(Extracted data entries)
──────

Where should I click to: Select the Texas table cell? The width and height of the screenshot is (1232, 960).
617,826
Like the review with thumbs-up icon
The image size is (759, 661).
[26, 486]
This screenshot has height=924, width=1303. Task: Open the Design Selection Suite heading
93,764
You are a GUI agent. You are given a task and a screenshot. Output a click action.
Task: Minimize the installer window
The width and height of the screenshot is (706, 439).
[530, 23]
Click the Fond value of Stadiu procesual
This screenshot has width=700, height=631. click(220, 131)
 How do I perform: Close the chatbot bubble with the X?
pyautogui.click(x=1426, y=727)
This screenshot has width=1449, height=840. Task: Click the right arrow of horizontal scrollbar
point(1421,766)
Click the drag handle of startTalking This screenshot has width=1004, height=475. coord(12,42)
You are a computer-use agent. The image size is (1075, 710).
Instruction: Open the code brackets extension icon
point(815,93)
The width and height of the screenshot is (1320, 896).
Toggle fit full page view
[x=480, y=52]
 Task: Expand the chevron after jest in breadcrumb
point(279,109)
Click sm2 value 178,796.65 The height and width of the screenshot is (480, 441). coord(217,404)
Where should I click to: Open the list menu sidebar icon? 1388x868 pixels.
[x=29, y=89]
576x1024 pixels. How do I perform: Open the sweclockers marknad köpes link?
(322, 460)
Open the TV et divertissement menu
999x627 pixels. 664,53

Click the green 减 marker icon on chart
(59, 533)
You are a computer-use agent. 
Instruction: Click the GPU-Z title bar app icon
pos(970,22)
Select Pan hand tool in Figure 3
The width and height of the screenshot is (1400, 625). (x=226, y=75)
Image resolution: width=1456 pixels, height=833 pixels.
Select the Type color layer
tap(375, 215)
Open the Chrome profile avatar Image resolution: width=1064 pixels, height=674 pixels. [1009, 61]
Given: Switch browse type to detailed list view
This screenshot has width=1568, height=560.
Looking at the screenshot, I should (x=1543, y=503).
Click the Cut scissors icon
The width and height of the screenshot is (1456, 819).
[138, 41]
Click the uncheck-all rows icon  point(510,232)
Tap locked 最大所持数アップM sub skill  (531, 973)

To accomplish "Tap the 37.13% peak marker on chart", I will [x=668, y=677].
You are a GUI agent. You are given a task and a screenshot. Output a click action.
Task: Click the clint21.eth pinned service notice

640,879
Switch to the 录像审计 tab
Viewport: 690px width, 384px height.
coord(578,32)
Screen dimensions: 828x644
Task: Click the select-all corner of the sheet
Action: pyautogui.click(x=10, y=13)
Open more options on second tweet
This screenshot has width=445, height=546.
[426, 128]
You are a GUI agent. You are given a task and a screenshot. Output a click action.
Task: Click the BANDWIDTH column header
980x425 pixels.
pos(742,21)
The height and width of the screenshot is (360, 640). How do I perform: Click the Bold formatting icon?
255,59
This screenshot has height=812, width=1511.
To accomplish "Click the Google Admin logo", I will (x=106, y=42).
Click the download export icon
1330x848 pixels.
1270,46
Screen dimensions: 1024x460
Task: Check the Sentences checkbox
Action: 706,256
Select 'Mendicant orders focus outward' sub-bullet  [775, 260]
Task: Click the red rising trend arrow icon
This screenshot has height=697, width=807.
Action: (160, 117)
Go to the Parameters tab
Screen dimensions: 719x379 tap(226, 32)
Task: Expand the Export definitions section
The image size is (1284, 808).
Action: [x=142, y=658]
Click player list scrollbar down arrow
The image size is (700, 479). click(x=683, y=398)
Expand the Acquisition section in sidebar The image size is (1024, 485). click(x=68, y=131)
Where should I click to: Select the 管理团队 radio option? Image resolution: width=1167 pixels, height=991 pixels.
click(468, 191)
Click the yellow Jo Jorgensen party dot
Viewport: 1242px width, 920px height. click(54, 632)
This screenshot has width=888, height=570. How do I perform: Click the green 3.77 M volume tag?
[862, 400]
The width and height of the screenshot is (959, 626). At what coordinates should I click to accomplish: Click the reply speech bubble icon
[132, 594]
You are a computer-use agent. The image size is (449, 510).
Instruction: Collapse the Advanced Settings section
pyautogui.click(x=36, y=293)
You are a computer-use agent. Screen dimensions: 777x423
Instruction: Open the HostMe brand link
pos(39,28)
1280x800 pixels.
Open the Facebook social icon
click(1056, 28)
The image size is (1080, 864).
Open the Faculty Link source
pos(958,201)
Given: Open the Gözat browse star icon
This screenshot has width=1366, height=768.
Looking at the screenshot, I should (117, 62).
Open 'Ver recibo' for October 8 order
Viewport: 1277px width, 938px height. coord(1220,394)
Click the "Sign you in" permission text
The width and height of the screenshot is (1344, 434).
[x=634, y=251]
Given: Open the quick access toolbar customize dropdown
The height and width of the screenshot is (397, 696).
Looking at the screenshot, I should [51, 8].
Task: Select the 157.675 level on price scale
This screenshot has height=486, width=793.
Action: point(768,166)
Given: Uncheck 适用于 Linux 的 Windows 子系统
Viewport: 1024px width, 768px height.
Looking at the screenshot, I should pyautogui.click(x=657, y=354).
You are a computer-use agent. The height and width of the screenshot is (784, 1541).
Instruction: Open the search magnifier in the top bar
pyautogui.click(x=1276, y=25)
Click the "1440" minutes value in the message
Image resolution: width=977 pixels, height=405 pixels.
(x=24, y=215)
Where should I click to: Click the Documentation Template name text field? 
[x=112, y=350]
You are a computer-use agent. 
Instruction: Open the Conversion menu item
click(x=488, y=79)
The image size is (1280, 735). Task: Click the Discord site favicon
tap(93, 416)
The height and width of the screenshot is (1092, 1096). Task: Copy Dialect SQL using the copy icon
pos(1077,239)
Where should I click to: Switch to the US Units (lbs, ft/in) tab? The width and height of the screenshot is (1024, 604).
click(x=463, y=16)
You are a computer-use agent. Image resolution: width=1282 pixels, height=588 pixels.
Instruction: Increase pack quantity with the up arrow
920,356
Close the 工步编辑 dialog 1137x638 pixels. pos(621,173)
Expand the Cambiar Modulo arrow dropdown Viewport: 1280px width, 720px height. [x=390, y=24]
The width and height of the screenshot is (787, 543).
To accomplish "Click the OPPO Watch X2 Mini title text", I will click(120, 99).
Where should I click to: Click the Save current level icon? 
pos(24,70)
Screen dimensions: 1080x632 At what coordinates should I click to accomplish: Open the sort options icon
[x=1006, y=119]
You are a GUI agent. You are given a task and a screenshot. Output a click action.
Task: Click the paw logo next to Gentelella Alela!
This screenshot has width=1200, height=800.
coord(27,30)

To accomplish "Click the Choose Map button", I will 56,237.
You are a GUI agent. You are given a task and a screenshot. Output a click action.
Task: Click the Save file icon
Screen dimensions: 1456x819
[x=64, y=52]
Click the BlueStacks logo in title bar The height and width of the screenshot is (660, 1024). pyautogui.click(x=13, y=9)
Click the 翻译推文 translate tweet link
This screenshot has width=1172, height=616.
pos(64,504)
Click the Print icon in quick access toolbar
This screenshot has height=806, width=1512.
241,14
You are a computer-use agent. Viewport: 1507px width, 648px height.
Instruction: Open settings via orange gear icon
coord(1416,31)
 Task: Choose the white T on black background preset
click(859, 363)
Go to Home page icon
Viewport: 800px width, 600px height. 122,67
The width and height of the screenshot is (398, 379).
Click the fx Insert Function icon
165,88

──────

- WRITTEN EXERCISE -
Update all of the items above by replacing each occurrence of "title bar" with "header bar", leaving everything else unchanged.

- SOLUTION TO THE EXERCISE -
Where should I click to: Select the Texas table cell? The width and height of the screenshot is (1232, 960).
617,826
Like the review with thumbs-up icon
The image size is (759, 661).
[26, 486]
This screenshot has height=924, width=1303. Task: Open the Design Selection Suite heading
93,764
You are a GUI agent. You are given a task and a screenshot. Output a click action.
Task: Minimize the installer window
The width and height of the screenshot is (706, 439).
[530, 23]
Click the Fond value of Stadiu procesual
This screenshot has width=700, height=631. click(220, 131)
 How do I perform: Close the chatbot bubble with the X?
pyautogui.click(x=1426, y=727)
This screenshot has width=1449, height=840. Task: Click the right arrow of horizontal scrollbar
point(1421,766)
Click the drag handle of startTalking This screenshot has width=1004, height=475. coord(12,42)
You are a computer-use agent. The image size is (1075, 710).
Instruction: Open the code brackets extension icon
point(815,93)
The width and height of the screenshot is (1320, 896).
Toggle fit full page view
[x=480, y=52]
 Task: Expand the chevron after jest in breadcrumb
point(279,109)
Click sm2 value 178,796.65 The height and width of the screenshot is (480, 441). coord(217,404)
Where should I click to: Open the list menu sidebar icon? 1388x868 pixels.
[x=29, y=89]
576x1024 pixels. How do I perform: Open the sweclockers marknad köpes link?
(322, 460)
Open the TV et divertissement menu
999x627 pixels. 664,53

Click the green 减 marker icon on chart
(59, 533)
You are a computer-use agent. 
Instruction: Click the GPU-Z header bar app icon
pos(970,22)
Select Pan hand tool in Figure 3
The width and height of the screenshot is (1400, 625). (x=226, y=75)
Image resolution: width=1456 pixels, height=833 pixels.
Select the Type color layer
tap(375, 215)
Open the Chrome profile avatar Image resolution: width=1064 pixels, height=674 pixels. [1009, 61]
Given: Switch browse type to detailed list view
This screenshot has width=1568, height=560.
Looking at the screenshot, I should (x=1543, y=503).
Click the Cut scissors icon
The width and height of the screenshot is (1456, 819).
[138, 41]
Click the uncheck-all rows icon  point(510,232)
Tap locked 最大所持数アップM sub skill  (531, 973)

To accomplish "Tap the 37.13% peak marker on chart", I will [x=668, y=677].
You are a GUI agent. You are given a task and a screenshot. Output a click action.
Task: Click the clint21.eth pinned service notice

640,879
Switch to the 录像审计 tab
Viewport: 690px width, 384px height.
coord(578,32)
Screen dimensions: 828x644
Task: Click the select-all corner of the sheet
Action: pyautogui.click(x=10, y=13)
Open more options on second tweet
This screenshot has width=445, height=546.
[426, 128]
You are a GUI agent. You are given a task and a screenshot. Output a click action.
Task: Click the BANDWIDTH column header
980x425 pixels.
pos(742,21)
The height and width of the screenshot is (360, 640). How do I perform: Click the Bold formatting icon?
255,59
This screenshot has height=812, width=1511.
To accomplish "Click the Google Admin logo", I will (x=106, y=42).
Click the download export icon
1330x848 pixels.
1270,46
Screen dimensions: 1024x460
Task: Check the Sentences checkbox
Action: 706,256
Select 'Mendicant orders focus outward' sub-bullet  [775, 260]
Task: Click the red rising trend arrow icon
This screenshot has height=697, width=807.
Action: (160, 117)
Go to the Parameters tab
Screen dimensions: 719x379 tap(226, 32)
Task: Expand the Export definitions section
The image size is (1284, 808).
Action: [x=142, y=658]
Click player list scrollbar down arrow
The image size is (700, 479). click(x=683, y=398)
Expand the Acquisition section in sidebar The image size is (1024, 485). click(x=68, y=131)
Where should I click to: Select the 管理团队 radio option? Image resolution: width=1167 pixels, height=991 pixels.
click(468, 191)
Click the yellow Jo Jorgensen party dot
Viewport: 1242px width, 920px height. click(54, 632)
This screenshot has width=888, height=570. How do I perform: Click the green 3.77 M volume tag?
[862, 400]
The width and height of the screenshot is (959, 626). At what coordinates should I click to accomplish: Click the reply speech bubble icon
[132, 594]
You are a computer-use agent. The image size is (449, 510).
Instruction: Collapse the Advanced Settings section
pyautogui.click(x=36, y=293)
You are a computer-use agent. Screen dimensions: 777x423
Instruction: Open the HostMe brand link
pos(39,28)
1280x800 pixels.
Open the Facebook social icon
click(1056, 28)
The image size is (1080, 864).
Open the Faculty Link source
pos(958,201)
Given: Open the Gözat browse star icon
This screenshot has width=1366, height=768.
Looking at the screenshot, I should (117, 62).
Open 'Ver recibo' for October 8 order
Viewport: 1277px width, 938px height. coord(1220,394)
Click the "Sign you in" permission text
The width and height of the screenshot is (1344, 434).
[x=634, y=251]
Given: Open the quick access toolbar customize dropdown
The height and width of the screenshot is (397, 696).
Looking at the screenshot, I should [51, 8].
Task: Select the 157.675 level on price scale
This screenshot has height=486, width=793.
Action: point(768,166)
Given: Uncheck 适用于 Linux 的 Windows 子系统
Viewport: 1024px width, 768px height.
Looking at the screenshot, I should pyautogui.click(x=657, y=354).
You are a computer-use agent. The height and width of the screenshot is (784, 1541).
Instruction: Open the search magnifier in the top bar
pyautogui.click(x=1276, y=25)
Click the "1440" minutes value in the message
Image resolution: width=977 pixels, height=405 pixels.
(x=24, y=215)
Where should I click to: Click the Documentation Template name text field? 
[x=112, y=350]
You are a computer-use agent. 
Instruction: Open the Conversion menu item
click(x=488, y=79)
The image size is (1280, 735). Task: Click the Discord site favicon
tap(93, 416)
The height and width of the screenshot is (1092, 1096). Task: Copy Dialect SQL using the copy icon
pos(1077,239)
Where should I click to: Switch to the US Units (lbs, ft/in) tab? The width and height of the screenshot is (1024, 604).
click(x=463, y=16)
You are a computer-use agent. Image resolution: width=1282 pixels, height=588 pixels.
Instruction: Increase pack quantity with the up arrow
920,356
Close the 工步编辑 dialog 1137x638 pixels. pos(621,173)
Expand the Cambiar Modulo arrow dropdown Viewport: 1280px width, 720px height. [x=390, y=24]
The width and height of the screenshot is (787, 543).
To accomplish "Click the OPPO Watch X2 Mini title text", I will click(120, 99).
Where should I click to: Click the Save current level icon? 
pos(24,70)
Screen dimensions: 1080x632 At what coordinates should I click to accomplish: Open the sort options icon
[x=1006, y=119]
You are a GUI agent. You are given a task and a screenshot. Output a click action.
Task: Click the paw logo next to Gentelella Alela!
This screenshot has width=1200, height=800.
coord(27,30)

To accomplish "Click the Choose Map button", I will 56,237.
You are a GUI agent. You are given a task and a screenshot. Output a click action.
Task: Click the Save file icon
Screen dimensions: 1456x819
[x=64, y=52]
Click the BlueStacks logo in header bar The height and width of the screenshot is (660, 1024). pyautogui.click(x=13, y=9)
Click the 翻译推文 translate tweet link
This screenshot has width=1172, height=616.
pos(64,504)
Click the Print icon in quick access toolbar
This screenshot has height=806, width=1512.
241,14
You are a computer-use agent. Viewport: 1507px width, 648px height.
Instruction: Open settings via orange gear icon
coord(1416,31)
 Task: Choose the white T on black background preset
click(859, 363)
Go to Home page icon
Viewport: 800px width, 600px height. 122,67
The width and height of the screenshot is (398, 379).
Click the fx Insert Function icon
165,88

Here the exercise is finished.